(Dataset entries)
────────────────────

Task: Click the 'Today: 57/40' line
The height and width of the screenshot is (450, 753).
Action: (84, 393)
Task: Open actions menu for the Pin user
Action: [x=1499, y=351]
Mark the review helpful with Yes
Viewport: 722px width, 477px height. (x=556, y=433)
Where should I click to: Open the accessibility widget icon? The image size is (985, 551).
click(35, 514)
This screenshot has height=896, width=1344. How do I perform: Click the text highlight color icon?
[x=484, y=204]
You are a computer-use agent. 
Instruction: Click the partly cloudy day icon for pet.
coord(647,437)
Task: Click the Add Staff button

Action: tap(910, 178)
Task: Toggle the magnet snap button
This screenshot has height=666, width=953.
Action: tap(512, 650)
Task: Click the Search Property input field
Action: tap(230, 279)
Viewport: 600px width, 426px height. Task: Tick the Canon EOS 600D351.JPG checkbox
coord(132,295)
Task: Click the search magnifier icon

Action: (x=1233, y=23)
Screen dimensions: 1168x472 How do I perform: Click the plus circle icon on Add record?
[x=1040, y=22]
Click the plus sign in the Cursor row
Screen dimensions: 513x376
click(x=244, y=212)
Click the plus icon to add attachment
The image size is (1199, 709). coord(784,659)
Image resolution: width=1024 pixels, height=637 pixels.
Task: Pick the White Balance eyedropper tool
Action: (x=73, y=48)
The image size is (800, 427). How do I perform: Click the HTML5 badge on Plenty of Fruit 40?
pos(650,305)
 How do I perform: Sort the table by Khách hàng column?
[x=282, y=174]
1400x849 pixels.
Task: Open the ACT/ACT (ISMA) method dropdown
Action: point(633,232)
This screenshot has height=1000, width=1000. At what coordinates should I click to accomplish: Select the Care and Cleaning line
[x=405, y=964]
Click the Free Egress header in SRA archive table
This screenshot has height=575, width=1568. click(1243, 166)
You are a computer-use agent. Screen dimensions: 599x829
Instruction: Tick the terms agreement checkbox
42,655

────────────────────

WORK TASK → Exactly the lines from the one containing "Instruction: Tick the" to the last line of the entries above must be duplicated, with both of those lines included and nothing more.

SOLUTION TO THIS TASK →
Instruction: Tick the terms agreement checkbox
42,655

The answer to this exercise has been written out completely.